Di dalam pondok pesantren begitu banyak kajian keilmuan yang dikaji dan ditela’ah serta dibedah susunan Nahwu dan Shorrofnya, mengingat sebuah kitab  nahwu al-Imrithy dalam pembukaannya yang menyebutkan bahwa Nahwu sebagai Bapak dari segala kitab dan Shorrof adalah ibunya. Begitu penting mengenal bapak dan ibu dari segala ilmu kitab ini, banyak kitab-kitab yang menerangkan lebih detail lagi tentang dua cabang ilmu ini. Tingkat kitab nahwu untuk pemula sekedar pengenal huruf-huruf yang berhukum jer dan selebihnya terdapat dalam kitab Al-‘Awamil dilanjutkan dengan nahwu wadi’, Al-Jurumiyah, Al-Imrithy, Alfiyah hingga tingkat tinggi seperti Mughniy Al-Labib. Mempelajari kitab Shorrof mulai dari tingkat dasar Amsilah at-tashrifiyah hingga ketingkat tinggi seperti Al-maqsudil Maufud.

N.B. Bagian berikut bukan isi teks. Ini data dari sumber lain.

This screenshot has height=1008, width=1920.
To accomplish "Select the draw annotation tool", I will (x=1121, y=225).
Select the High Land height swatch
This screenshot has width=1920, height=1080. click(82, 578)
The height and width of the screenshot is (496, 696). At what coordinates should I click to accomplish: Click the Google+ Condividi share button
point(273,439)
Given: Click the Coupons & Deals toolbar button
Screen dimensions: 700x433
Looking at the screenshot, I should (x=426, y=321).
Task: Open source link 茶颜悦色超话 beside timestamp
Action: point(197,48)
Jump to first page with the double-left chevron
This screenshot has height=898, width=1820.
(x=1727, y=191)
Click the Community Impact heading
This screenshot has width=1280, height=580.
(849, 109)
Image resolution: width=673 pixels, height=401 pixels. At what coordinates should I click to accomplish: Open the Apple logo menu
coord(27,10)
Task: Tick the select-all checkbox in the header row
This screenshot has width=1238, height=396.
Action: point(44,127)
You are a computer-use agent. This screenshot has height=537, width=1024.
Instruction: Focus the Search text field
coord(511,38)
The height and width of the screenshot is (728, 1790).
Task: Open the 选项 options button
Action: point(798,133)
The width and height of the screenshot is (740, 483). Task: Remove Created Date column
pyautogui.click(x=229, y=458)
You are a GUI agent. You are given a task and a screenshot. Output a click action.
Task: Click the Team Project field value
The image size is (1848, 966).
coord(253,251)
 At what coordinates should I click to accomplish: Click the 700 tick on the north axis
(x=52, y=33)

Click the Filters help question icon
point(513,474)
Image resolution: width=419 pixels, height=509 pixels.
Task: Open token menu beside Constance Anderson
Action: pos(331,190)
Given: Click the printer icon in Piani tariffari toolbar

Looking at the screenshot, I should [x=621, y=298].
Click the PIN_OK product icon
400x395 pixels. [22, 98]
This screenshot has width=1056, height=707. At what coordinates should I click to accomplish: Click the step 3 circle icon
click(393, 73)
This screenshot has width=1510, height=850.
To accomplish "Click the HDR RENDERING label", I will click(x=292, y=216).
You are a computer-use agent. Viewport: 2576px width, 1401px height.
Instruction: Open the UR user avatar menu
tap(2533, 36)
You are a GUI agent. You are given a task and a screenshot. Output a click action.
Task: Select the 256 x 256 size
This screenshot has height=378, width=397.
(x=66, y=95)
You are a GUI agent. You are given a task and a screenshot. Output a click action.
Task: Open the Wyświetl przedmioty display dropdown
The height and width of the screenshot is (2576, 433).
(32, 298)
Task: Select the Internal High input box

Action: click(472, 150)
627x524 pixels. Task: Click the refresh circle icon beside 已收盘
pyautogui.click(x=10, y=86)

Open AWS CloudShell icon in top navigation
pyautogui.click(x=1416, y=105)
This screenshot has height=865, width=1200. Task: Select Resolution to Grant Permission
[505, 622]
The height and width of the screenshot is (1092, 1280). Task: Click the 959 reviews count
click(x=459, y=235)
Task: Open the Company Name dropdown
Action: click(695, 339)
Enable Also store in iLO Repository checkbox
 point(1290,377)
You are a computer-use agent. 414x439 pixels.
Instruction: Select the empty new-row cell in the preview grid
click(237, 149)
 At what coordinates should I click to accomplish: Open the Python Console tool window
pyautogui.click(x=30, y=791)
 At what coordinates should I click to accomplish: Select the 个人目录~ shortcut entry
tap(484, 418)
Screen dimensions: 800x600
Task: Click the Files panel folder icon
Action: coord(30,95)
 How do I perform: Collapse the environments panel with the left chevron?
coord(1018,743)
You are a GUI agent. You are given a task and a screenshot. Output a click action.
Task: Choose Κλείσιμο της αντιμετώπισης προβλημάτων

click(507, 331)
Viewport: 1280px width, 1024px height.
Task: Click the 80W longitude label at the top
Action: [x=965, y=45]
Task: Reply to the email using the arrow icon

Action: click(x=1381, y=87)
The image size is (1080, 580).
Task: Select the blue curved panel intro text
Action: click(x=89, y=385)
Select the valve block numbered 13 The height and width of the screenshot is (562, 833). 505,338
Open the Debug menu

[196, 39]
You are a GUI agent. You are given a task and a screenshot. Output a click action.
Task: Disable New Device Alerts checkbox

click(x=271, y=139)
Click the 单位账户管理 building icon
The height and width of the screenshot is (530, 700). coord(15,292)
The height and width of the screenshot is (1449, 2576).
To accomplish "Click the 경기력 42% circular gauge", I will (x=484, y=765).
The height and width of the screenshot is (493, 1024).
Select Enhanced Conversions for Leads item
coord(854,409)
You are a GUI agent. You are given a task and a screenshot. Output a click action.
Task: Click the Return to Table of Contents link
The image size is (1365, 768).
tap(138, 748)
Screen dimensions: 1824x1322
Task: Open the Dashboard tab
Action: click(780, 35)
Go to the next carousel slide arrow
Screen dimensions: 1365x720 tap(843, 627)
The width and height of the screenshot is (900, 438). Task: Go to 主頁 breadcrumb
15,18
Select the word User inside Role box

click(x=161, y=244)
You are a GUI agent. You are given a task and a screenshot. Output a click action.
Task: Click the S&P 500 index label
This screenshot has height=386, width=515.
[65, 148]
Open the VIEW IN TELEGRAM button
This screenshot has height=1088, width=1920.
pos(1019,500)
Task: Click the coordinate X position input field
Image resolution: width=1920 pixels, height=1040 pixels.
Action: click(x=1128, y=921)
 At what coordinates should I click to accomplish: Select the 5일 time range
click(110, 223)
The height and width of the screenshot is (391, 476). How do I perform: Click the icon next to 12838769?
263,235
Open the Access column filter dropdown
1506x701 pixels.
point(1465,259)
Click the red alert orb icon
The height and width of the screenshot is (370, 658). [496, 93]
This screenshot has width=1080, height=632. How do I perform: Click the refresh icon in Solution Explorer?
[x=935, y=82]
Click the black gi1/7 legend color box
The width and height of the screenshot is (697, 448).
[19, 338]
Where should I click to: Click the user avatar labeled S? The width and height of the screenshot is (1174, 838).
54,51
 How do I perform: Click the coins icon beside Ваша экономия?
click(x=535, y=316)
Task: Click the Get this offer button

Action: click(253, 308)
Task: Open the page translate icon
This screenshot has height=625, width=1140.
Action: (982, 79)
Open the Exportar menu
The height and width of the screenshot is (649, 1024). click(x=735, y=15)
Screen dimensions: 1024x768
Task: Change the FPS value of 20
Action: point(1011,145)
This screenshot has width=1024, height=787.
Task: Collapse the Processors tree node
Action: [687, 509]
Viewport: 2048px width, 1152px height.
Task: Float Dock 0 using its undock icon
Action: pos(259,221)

Para kyai sangat beragam cabang ilmu yang di dalaminya. Seperti para Ulama’ di Indonesia, KH. Hasyim Asyari pendiri Pondok pesantren Tebu Ireng Jombang yang sekaligus pemerkasa Nahdlotul Ulama’ yang sudah tidak asing di telinga kita, juga cucu emasnya yaitu pengasuh Pondok Pesantren Tebu Ireng Jombang, KH. Abdur Rahman Wahid yang akrab disapa Gus Dur ini mempunyai ilmu yang dalam dan daya ingat yang sangat kuat serta daya pikatnya dalam memberikan wejangan yang renyah dengan bahasa yang santai dan mengena, kadang dibumbuhi dengan guyonan-guyonan Gus Dur. Meninjau kota tapal kuda juga terkenal dengan sebutan kota garam yang dihubungkan oleh jembatan Suramadu yaitu Kyai Cholil Bangkalan yang terkenal dengan ilmu tashawuf dan ilmu Ladduninya, sebuah Ilmu yang merupakan Ma’unah dari Allah tanpa belajar dengan Ngoyo-ngoyo. Juga Kyai Muhammad As’ad Syamsul Arifin pendiri Pondok Pesantren Salafiyah Safi’iyah Sukorejo dan  Kyai Hamid Pasuruan yang terkenal dengan Ilmu Tashawufnya. Adapun KH. Sulahak Syarif, pengasuh pondok pesantren Kyai Syarifuddin Lumajang yang terkenal dengan Ilmu Faroidnya dalam kitab yang berjudul “Minhatul Mughits
Sungguh besar pengaruh para Kyai dan segala kajian Ilmunya dalam pengembangan Pondok Pesantren dan para santrinya sebagai bekal untuk menjadi kader-kader pemerjuang agama Islam yang meluas di Indonesia yang mulai dilanda perbedaan pendapat sehingga terkesan bersaing antara satu pemahaman dengan pemahaman lain. Namun, dengan mengingat Sabda Rasulullah, “Ikhtilafu ummatiy rohmatun” yaitu perbedaan di antara ummatku adalah rahmat. Para pemegang pemahaman dapat hidup rukun menuju masyarakat yang madani.